Introduction
- Insulinoma is a rare neuroendocrine tumor arising from pancreatic beta cells with an incidence of 0.4 per 1,00,000 people per year. It is the most common cause of endogenous hyperinsulinemic hypoglycemia in adult patients with out diabetes.
Clinical Features:
- Fasting Hypoglycemia
- Neuroglycopenia
- Post prandial hypogylcemia
Investigations:
Biochemical Parameters:
There is high serum insulin concentration.
CECT:
Contrast enhancing tumors in the portal venous inflow phase and in the pancreatic contrast enhancment phase.
EUS:
Sensitivity is 80-90%. But limited to tumors localised in head and body of pnacreas.
Role of Nuclear Medicine
Somatostatin receptor imaging is considered the most sensitive method for detecting Neuroendocrine tumors due to marked overexpressing somatostatin receptors. However, somastatin receptors are insufficiently expressed in many insulinomas. SSTR sensitivity is 20 - 60%.
GLP-1 Receptor:
- Glucagon like peptide -1 receptor is highly overexpressed on benign insulinoma cells surface with very high incidence and extreme high density.
- No other peptide receptor has been found to exhibit such high expression levels in insulinoma.

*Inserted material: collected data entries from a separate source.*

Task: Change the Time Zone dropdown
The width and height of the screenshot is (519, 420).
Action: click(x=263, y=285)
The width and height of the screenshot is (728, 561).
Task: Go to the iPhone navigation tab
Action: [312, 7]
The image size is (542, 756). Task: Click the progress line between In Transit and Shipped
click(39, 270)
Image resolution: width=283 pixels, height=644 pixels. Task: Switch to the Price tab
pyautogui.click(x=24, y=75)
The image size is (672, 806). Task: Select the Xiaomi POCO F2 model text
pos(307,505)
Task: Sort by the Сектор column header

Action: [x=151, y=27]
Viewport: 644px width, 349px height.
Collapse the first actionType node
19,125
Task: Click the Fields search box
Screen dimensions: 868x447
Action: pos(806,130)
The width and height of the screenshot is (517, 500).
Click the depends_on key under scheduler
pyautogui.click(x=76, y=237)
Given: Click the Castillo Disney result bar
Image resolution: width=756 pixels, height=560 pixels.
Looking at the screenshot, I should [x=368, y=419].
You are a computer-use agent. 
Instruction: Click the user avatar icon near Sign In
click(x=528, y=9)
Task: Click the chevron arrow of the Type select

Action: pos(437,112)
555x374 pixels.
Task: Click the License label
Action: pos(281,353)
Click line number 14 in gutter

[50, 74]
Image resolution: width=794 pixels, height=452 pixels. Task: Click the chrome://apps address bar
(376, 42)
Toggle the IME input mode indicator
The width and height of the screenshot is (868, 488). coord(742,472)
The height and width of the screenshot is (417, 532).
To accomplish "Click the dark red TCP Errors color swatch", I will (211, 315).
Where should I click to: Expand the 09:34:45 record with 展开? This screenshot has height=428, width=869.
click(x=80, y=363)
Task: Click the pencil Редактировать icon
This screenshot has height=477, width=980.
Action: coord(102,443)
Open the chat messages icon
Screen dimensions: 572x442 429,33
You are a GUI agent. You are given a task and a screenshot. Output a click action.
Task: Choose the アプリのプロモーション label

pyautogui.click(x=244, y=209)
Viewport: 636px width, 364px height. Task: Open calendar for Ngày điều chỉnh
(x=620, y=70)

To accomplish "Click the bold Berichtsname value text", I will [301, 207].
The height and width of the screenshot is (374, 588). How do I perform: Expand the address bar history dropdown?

- Physiologically the GLP-1 receptior is expressed in pancreas, duodenum, neurohypophydid, intestines, breasr, thyroid gland, kidney and lung.
- Most tissue express GLP-1 receptor at a low level, whereas the most striking receptor expression is found in the neurohypophysis.
- In pancreas, both islets and acini express GLP-1 receptors, with much higher receptor level in the islets.
- In tumors, the highest density of GLP-1 receptor expression was found in insulinoma, and virtually all benign insulinomas highly overexpress GLP-1 receptors with an approximately five fold higher density over normal Beta cells.
- GLP-1 receptors are also expressed in various endocrine tumors, such as pheochromocytoma, gastrinoma as well as in brain tumors, embryonic tumors at a low density whereas GLP-1 receptors are vitually absent in carcinoma and lymphomas.
Exendin -4
It is an analogue of GLP-1. GLP-1 receptor mediates the action of GLP-1, released from the entero-endocrine L cels in the small intestines in response to food intake.
- GLP-1 is the most important glucose dependent insulin secetagogues.
- It stimulates glucose dependent insulin synthesis and secretion, promotes Beta cells proliferation and inhibits apoptosis.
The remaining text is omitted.